English translation: Ed. and trans. by Clement A. Miller, Musicological Studies and Documents 6 (American Institute of Musicology, 1965).
Source of piece in Choralis Constantinus II: Heyden, Musicae.
Choralis Constantinus II contents:
- Mass 25
- Sequence, v. 2 (p. 460)
Character of the Choralis Constantinus II example:
Glarean added text to Heyden's originally textless example. Since he did not know that Isaac set only even-numbered verses of sequences, he mistakenly applied the words of the first, rather than the second, verse of the chant to the example. He commented disapprovingly on the complexity of the notation.
In both the original notation and the resolution, Glarean substitutes 3/2 for Heyden's 3/1.

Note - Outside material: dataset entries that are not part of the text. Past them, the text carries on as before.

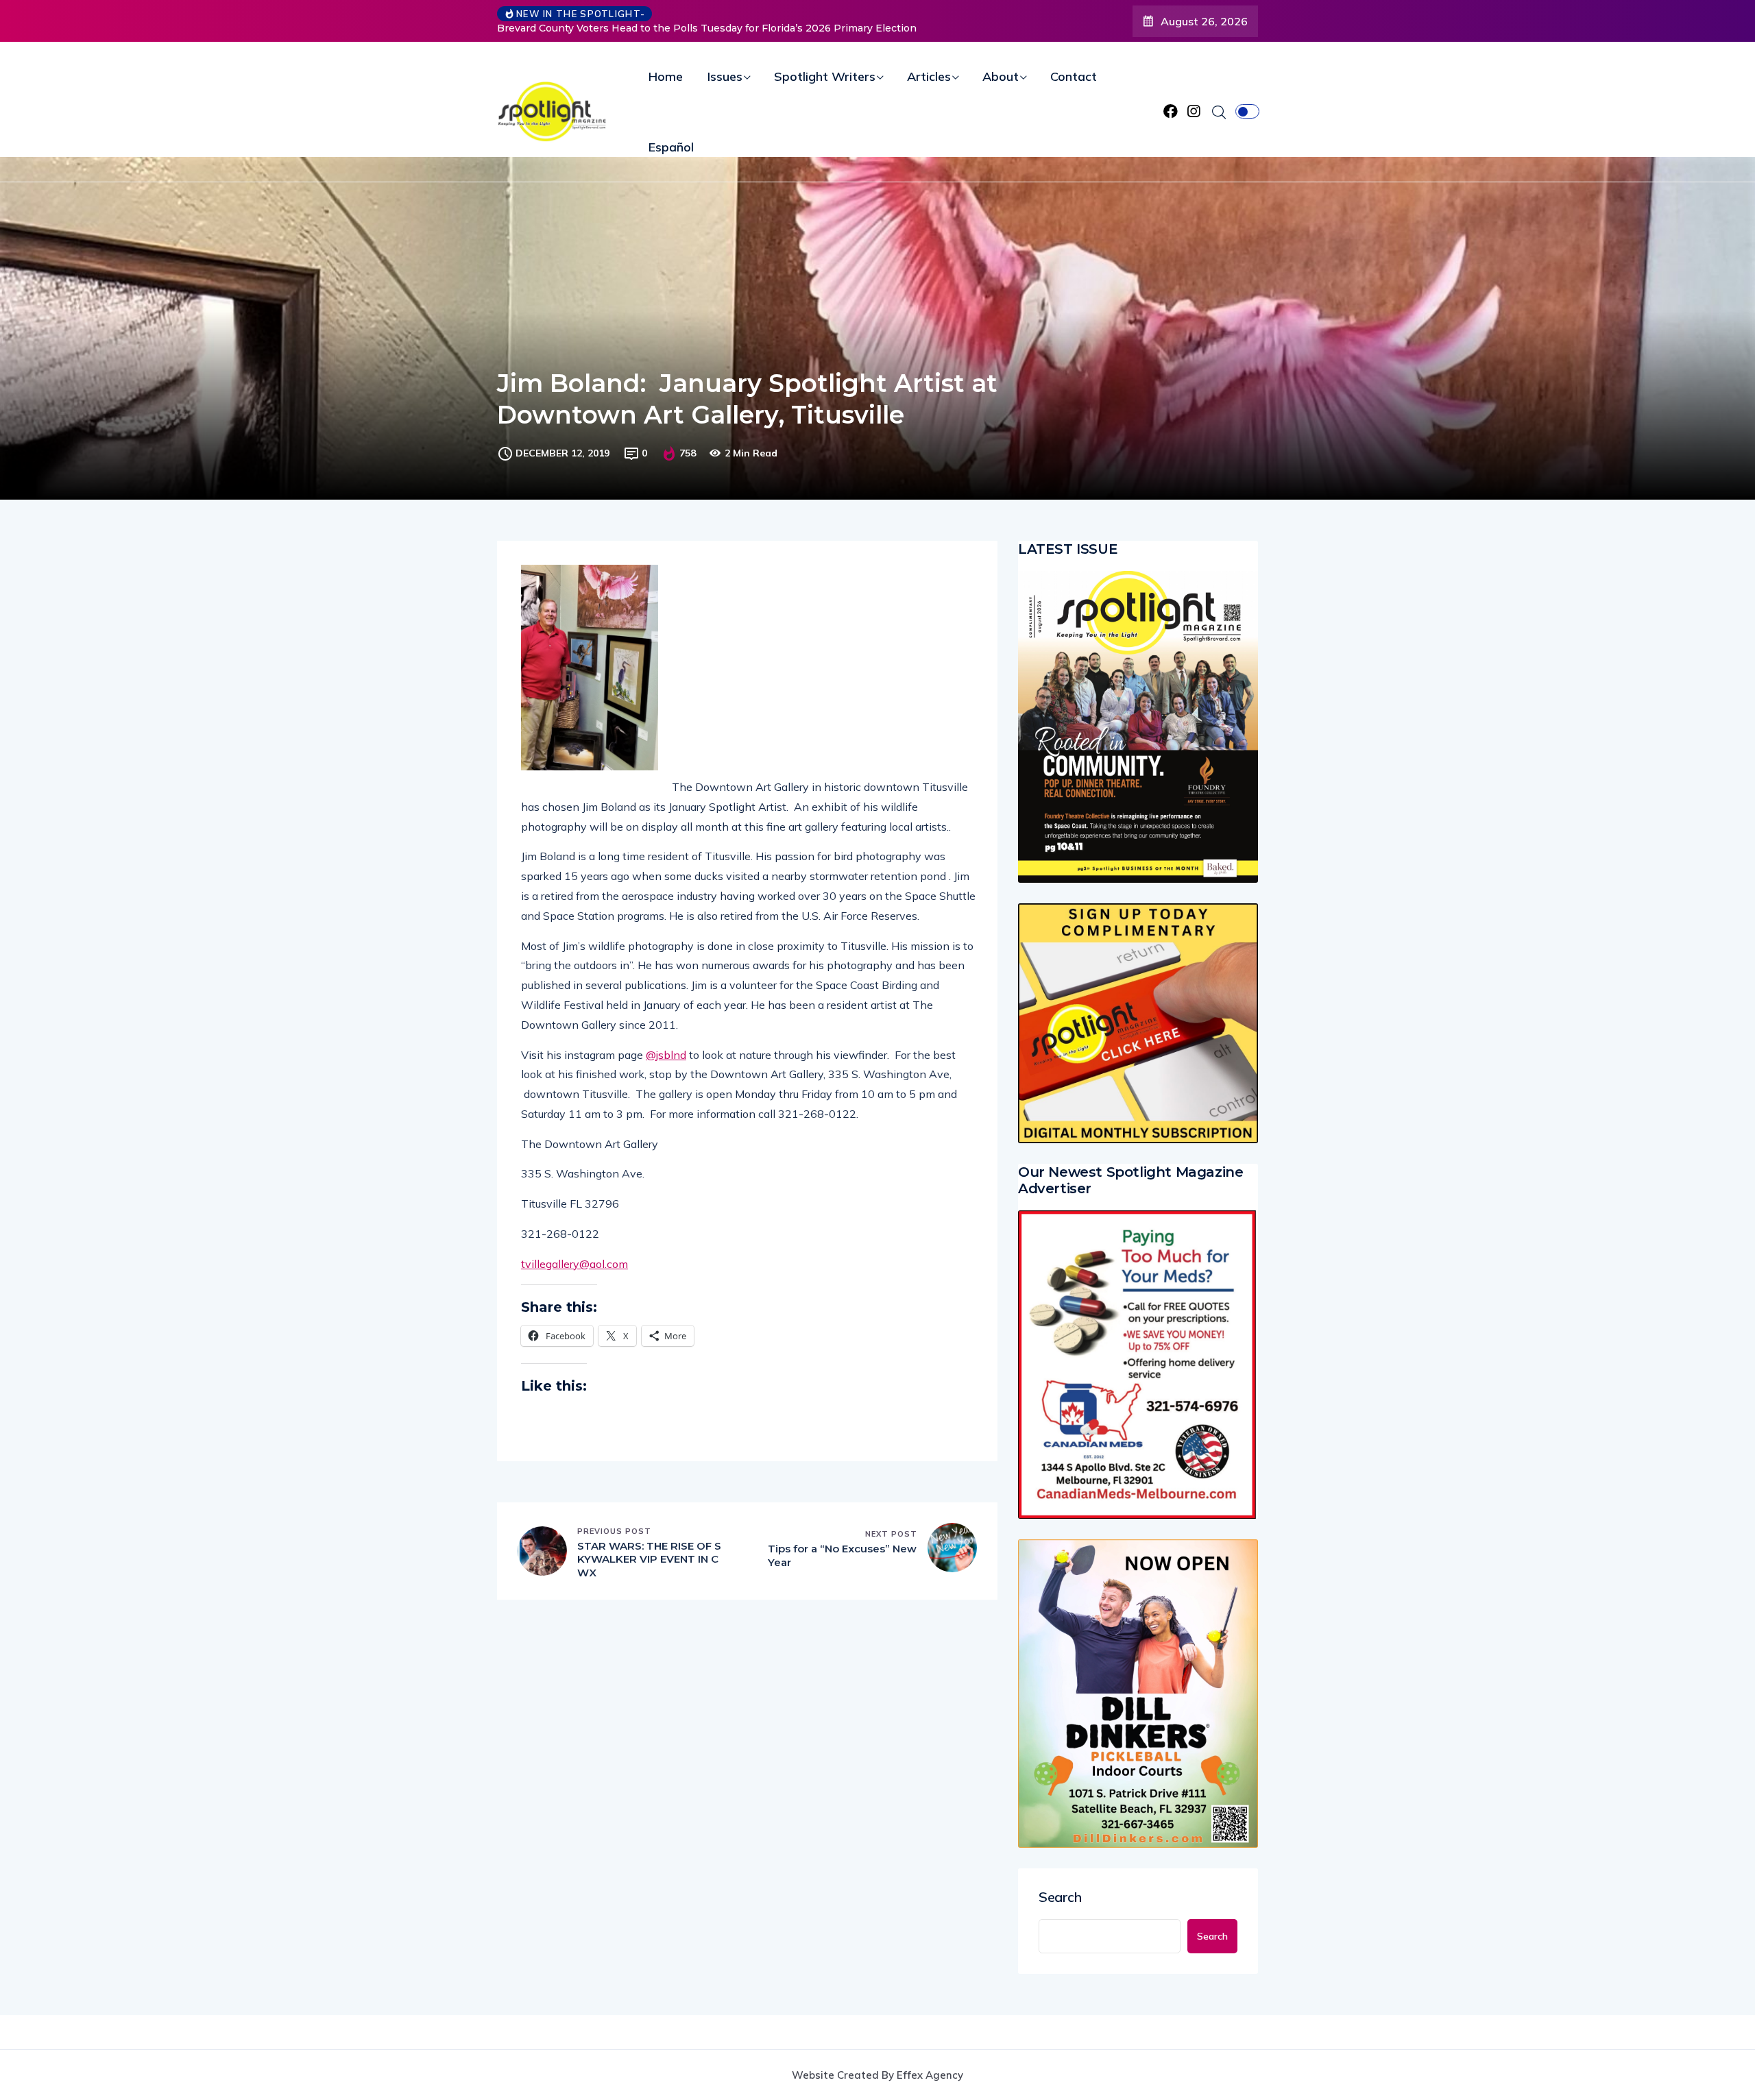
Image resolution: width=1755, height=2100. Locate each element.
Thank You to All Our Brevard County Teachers (622, 28)
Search (1060, 1897)
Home (666, 76)
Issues (724, 76)
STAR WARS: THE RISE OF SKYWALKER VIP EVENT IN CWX (649, 1559)
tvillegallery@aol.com (574, 1264)
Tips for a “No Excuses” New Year (842, 1555)
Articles (929, 76)
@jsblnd (666, 1055)
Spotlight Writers (824, 76)
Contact (1073, 76)
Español (671, 147)
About (1000, 76)
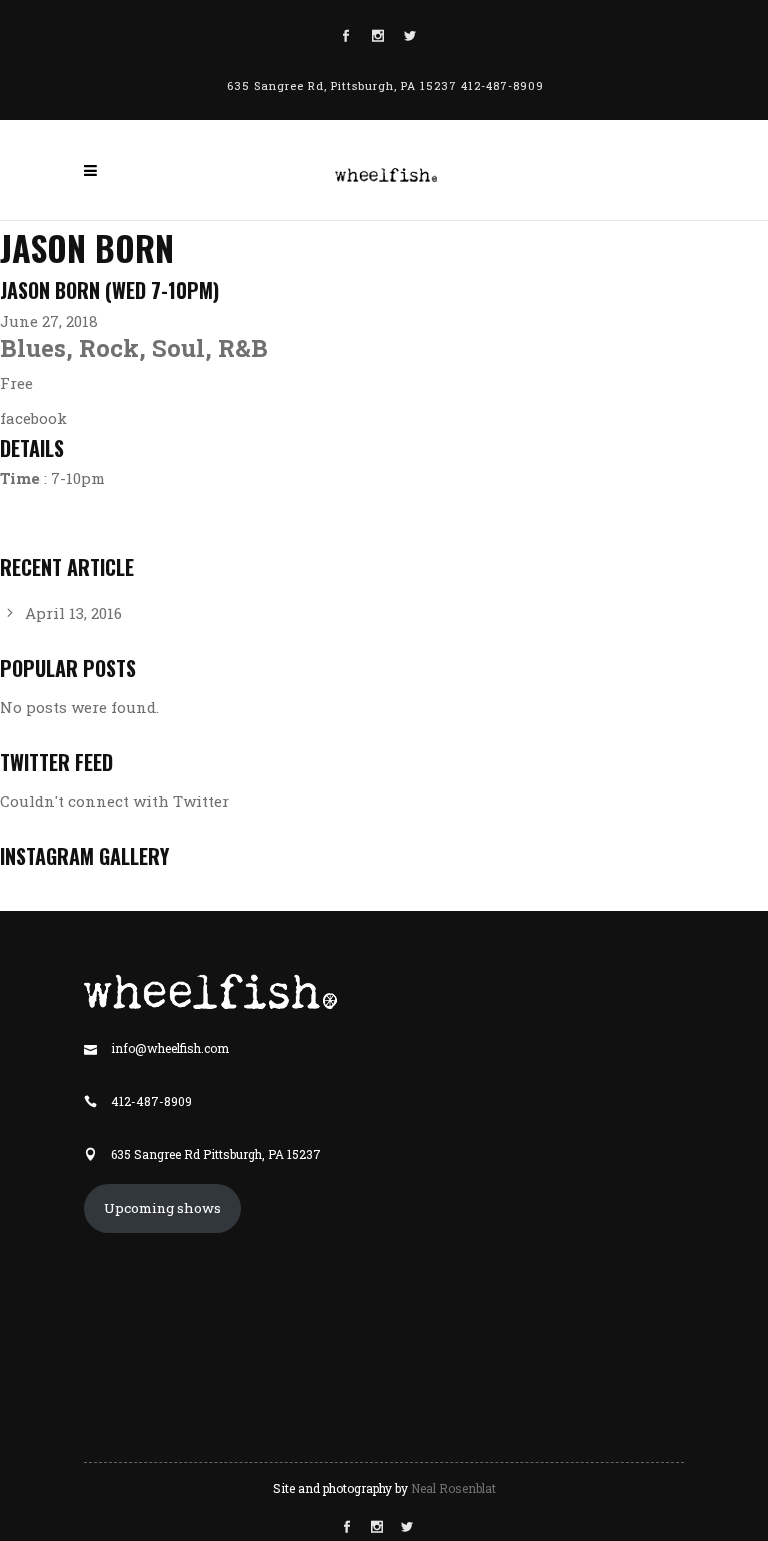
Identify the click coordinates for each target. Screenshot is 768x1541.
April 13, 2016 (73, 613)
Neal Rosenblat (453, 1488)
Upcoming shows (162, 1208)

Glarean must have derived his example from Heyden's Musicae, since he has correct readings in the three places where De arte canendi has errors. He corrected the errors in m. 4 of the original and mm. 2 and 15 of the resolution.
Recognizing the errors in both the original and the resolution of the bass in m. 18 in Musicae, Glarean recomposed the measure in both of his versions. In his resolution, the measure reads g g a d (breve-semibreve-semibreve-breve) in 3/2. The third g in Heyden's example is changed to a to make it compatible with the other voices. In his version of the original, Glarean notated the measure in 12/2 proportion with values four times as long as those in the resolution, probably in response to Heyden's notation of the measure in 4/1 proportion with sesquialtera in three of the voices.
Glarean's example has one error that is not in either of Heyden's versions: tenor, m. 12 n. 5 of the resolution, is a semibreve, rather than a breve.